Logiquement, à l’heure du service militaire, le jeune homme déjà épris d’indépendance a choisi la Coopération du service national à l’étranger. Heureux hasard administratif, « un fonctionnaire quelconque m’a envoyé à l’ambassade de France à Lisbonne, dans un service culturel. C’est là que j’ai rencontré ma femme ». Un an et demi plus tard, il entrait chez Kronenbourg, propriété de Danone, alors BSN. « On était juste après 1986 et l’entrée du Portugal dans l’Union européenne, les barrières douanières étaient tombées. Un an plus tard j’étais invité à retourner en France… » Sa future femme était encore étudiante en droit, la raison l’a emporté. Pendant cinq ans, Denis a fait ses armes sur les marchés de Scandinavie, de Finlande, de Russie et des Pays de l’Est. Quand sa moitié a décroché un poste d’avocate à la mairie de Lisbonne, il a, à 30 ans tout ronds, remis le cap vers la ville aux sept collines où le producteur de vins Caves Aliança lui a ouvert les portes de son équipe marketing, au poste de chef de produits importés d’abord, de directeur au terme de sept ans. Sous son mandat, l’entreprise a plus que quadruplé son chiffre d’affaires. Denis avait de toute évidence trouvé commerce à son goût. « Les vins et spiritueux sont un domaine chaleureux. Toutes les boissons racontent une histoire, ce qui rejoint ma nature de lecteur et d’écrivain. Les détergents, les avions ou les roulements à billes m’aurait moins intéressé… » Sourire. Denis Coubronne n’aime rien moins que subir des choix qui ne sont pas les siens. « Le sacrifice n’est pas mon fort », confesse-t-il. L’ennui pas davantage semble-t-il. Poussé par « l’envie de voir autre chose », il a accepté en 2008 de devenir directeur commercial de Bacardi à Genève puis, quelques années plus tard, a rebondi dans une société d’importation et de distribution de vins à Newark, New Jersey, sur la côte Est des Etats-Unis. Le changement de culture, de mentalités, de façon de travailler s’est avéré radical, et New-York « fascinante ». Le fan de littérature et de films américains a goûté à la diversité d’un pays mosaïque et s’est abreuvé de la vie culturelle de la Big Apple, son Metropolitan Opéra, ses théâtres, ses ballets… Et ses saisons « très marquées ». Inlassable marcheur, le businessman a aussi écumé les parcs régionaux magnifiés par l’automne.

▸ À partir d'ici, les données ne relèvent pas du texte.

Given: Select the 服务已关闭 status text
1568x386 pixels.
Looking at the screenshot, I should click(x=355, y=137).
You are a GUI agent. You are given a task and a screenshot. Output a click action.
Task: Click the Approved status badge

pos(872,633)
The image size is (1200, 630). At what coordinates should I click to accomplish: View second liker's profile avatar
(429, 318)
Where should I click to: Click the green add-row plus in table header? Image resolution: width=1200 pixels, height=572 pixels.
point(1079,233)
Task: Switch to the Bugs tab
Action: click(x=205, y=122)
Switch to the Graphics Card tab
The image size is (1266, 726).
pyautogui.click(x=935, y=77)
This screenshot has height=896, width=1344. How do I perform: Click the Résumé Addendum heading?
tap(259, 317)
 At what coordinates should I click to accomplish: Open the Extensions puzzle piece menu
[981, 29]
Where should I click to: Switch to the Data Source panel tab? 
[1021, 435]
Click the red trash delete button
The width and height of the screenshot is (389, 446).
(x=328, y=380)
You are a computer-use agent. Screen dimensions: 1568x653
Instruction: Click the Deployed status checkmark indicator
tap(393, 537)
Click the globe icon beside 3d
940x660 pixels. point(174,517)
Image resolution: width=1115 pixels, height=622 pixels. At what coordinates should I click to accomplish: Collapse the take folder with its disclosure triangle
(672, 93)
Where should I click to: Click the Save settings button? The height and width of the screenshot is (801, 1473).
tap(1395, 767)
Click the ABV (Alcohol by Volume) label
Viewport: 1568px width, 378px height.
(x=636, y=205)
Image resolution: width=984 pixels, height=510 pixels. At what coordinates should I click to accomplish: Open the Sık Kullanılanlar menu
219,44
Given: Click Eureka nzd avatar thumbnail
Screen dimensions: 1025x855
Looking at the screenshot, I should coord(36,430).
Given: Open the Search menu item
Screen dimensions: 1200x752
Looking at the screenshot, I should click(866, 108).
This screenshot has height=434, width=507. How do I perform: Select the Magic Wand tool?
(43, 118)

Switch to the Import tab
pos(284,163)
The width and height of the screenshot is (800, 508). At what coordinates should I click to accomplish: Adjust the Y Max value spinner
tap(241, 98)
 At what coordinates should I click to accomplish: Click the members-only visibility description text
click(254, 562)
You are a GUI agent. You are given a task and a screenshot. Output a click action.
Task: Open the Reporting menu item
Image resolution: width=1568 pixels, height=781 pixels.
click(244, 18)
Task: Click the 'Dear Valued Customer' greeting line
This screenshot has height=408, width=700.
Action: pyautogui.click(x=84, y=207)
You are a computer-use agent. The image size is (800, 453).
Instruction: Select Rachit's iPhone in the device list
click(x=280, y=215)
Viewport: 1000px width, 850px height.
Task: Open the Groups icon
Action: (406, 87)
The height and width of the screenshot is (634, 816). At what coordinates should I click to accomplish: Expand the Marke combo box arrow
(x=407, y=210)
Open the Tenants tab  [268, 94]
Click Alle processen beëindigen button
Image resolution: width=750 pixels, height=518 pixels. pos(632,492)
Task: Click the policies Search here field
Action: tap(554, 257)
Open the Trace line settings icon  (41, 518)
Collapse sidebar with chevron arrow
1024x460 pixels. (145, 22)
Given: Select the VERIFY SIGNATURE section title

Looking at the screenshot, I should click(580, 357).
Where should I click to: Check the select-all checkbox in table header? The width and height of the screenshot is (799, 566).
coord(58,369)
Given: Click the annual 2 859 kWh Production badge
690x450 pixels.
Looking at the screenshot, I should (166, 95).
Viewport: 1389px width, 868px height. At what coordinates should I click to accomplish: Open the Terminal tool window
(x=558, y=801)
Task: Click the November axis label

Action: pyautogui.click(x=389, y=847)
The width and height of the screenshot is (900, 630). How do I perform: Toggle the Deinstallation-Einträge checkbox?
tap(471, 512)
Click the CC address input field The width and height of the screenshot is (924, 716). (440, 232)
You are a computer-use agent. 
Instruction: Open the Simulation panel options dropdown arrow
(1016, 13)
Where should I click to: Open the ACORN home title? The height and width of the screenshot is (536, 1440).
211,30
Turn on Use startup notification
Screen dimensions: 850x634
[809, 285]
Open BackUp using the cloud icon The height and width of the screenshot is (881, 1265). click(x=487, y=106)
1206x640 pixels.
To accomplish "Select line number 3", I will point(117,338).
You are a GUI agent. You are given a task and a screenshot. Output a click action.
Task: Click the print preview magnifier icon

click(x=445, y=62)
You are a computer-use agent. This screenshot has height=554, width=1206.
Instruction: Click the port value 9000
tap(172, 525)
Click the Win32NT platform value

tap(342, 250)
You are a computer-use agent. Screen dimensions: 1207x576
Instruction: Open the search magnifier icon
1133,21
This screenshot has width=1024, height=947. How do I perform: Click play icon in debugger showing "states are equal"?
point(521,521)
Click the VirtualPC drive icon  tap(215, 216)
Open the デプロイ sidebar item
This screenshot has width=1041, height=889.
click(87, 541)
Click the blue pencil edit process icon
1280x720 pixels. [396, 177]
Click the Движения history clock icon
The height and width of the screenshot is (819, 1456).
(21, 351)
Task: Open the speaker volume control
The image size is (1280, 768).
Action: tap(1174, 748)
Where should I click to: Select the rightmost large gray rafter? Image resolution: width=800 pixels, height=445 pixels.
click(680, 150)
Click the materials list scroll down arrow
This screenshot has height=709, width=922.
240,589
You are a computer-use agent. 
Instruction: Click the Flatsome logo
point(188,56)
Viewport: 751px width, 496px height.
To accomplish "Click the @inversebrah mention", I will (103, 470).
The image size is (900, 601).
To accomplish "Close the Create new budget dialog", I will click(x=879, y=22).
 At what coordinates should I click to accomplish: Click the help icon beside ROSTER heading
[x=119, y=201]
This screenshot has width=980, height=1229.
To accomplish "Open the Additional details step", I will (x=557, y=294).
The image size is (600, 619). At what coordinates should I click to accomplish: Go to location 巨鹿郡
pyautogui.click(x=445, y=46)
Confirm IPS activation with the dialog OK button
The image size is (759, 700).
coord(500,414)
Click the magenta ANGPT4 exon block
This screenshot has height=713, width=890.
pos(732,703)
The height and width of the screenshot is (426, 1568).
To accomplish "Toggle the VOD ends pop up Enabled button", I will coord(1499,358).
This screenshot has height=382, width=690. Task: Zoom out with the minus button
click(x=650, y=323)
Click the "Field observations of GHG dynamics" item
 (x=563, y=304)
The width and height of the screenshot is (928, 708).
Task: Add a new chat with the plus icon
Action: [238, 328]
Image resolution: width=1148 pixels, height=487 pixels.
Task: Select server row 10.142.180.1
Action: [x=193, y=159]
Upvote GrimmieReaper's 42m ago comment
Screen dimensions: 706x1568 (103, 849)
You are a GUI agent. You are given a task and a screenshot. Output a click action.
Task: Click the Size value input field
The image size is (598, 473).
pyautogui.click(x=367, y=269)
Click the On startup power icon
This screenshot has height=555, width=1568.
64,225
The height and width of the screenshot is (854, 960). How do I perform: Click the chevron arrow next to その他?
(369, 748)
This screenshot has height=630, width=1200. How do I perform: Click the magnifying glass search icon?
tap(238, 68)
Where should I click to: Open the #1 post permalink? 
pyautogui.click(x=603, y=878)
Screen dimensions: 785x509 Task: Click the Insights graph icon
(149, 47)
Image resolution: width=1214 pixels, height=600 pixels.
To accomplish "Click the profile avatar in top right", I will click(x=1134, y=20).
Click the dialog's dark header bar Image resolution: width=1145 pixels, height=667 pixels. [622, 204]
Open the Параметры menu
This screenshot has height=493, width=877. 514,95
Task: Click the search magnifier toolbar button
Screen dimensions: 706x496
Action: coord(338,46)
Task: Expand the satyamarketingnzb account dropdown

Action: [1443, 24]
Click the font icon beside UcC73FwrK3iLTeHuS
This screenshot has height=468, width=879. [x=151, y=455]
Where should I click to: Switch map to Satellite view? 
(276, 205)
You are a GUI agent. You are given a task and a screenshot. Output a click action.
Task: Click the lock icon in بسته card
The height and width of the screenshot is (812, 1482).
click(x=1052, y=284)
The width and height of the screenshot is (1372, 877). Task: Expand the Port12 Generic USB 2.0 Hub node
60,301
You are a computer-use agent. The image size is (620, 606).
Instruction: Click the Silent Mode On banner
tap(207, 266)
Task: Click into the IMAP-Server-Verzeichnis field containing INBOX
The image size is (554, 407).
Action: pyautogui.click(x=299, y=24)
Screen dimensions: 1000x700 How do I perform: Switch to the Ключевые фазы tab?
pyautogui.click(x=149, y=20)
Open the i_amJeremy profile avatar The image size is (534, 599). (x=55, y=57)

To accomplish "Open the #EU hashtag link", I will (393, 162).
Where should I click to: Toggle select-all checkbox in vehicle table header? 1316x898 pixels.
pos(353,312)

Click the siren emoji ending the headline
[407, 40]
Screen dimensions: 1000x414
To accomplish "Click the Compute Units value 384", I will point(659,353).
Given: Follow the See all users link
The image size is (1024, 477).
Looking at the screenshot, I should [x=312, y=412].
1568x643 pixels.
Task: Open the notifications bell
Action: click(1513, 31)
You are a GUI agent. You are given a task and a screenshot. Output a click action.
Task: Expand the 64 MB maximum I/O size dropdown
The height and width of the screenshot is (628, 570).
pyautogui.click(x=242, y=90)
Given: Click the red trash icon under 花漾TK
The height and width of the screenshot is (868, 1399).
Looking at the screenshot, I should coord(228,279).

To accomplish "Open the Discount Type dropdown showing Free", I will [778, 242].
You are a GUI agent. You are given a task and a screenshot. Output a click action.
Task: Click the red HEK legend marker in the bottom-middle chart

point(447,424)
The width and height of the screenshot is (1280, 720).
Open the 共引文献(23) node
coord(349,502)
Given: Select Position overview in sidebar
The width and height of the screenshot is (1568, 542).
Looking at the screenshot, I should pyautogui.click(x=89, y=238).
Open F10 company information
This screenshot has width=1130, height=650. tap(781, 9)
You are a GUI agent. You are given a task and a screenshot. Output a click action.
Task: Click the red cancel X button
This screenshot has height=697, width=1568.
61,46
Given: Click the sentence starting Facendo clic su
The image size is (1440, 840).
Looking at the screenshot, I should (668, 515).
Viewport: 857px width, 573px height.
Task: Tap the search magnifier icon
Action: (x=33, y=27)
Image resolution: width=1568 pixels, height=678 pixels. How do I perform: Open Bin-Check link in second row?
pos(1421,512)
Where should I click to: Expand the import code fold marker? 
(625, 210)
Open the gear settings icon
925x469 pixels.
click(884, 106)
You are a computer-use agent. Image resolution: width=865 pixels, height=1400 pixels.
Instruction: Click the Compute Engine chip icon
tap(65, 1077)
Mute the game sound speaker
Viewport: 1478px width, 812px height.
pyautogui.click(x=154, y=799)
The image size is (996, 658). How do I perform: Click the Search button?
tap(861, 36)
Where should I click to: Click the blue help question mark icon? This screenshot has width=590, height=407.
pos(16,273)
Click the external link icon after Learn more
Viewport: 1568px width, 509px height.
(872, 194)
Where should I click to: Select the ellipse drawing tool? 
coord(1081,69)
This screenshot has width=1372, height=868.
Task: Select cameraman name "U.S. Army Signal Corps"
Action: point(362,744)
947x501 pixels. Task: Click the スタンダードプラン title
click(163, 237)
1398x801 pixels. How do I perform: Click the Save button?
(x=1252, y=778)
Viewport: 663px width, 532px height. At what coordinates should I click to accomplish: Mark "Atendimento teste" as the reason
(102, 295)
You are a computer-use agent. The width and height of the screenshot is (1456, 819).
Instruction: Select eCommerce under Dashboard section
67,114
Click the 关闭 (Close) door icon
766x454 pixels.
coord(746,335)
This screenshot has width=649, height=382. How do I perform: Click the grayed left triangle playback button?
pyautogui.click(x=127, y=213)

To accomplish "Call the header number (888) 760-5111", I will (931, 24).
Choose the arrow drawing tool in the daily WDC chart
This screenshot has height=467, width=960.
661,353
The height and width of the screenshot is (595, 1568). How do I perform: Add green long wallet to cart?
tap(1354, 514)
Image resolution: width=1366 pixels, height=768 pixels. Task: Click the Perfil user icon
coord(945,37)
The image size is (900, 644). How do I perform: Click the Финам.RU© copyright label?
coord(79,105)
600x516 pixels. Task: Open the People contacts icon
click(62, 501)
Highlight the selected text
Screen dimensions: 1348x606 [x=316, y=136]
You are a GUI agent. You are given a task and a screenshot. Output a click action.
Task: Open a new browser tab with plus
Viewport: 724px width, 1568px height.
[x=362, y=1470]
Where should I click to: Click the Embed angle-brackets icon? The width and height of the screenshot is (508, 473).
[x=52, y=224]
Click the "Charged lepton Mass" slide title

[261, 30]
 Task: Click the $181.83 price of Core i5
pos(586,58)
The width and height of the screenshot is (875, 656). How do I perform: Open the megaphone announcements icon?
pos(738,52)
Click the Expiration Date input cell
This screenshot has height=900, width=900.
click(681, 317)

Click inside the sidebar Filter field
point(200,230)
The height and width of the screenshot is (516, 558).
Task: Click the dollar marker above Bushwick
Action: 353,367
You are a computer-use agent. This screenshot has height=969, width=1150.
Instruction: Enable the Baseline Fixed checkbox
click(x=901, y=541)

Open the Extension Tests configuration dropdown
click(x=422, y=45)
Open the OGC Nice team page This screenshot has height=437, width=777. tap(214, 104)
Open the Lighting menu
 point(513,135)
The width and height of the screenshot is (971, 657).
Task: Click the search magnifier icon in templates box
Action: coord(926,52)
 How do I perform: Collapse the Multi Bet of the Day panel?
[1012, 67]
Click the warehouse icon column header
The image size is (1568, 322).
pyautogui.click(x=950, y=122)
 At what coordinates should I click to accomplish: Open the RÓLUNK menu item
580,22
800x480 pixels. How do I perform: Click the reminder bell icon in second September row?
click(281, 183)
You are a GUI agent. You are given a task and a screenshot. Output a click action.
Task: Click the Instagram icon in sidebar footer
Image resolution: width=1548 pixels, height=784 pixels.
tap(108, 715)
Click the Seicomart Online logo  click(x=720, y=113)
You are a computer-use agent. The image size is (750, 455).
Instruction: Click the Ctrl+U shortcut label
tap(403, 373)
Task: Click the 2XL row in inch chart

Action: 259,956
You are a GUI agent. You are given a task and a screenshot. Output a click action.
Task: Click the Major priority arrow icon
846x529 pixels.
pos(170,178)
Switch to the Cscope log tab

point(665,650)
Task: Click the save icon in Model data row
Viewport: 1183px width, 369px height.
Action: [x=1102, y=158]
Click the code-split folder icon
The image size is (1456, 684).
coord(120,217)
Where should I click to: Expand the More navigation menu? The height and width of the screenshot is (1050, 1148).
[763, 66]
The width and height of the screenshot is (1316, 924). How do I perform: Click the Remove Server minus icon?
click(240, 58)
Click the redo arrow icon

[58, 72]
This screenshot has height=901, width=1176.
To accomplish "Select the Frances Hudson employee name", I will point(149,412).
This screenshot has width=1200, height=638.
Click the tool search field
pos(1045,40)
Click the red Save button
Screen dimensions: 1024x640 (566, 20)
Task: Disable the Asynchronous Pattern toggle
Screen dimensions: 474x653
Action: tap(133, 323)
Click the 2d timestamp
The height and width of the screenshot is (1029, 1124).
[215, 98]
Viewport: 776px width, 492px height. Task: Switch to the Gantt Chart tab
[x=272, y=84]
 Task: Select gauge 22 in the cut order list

Depuis un an, Denis est de retour sur le vieux continent, à Lisbonne, son port d’attache mais aussi d’un départ imminent vers l’île de Madère. « La vie est une suite d’expériences », glisse ce « Français du monde », curieux de voir ce qu’elle lui réserve.
Sur l’île aux fleurs, le désormais consultant -dans les vins et spiritueux évidemment !- pourra écrire, encore et toujours. Son personnage, l’inspecteur Pereira, a déjà trois aventures publiées (Carton rouge à Porto, Les Brumes de Lisbonne, Le Shérif et les rabbins) et quelques autres dans des tiroirs. « J’ai écrit tout au long de ma vie », confie Denis, alias Peter Brooklyn, son pseudo made in America. L’inspecteur Pereira a souvent calé ses pas dans ceux de son créateur. Qui sait ? Peut-être mènera-t-il bientôt l’enquête à Madère.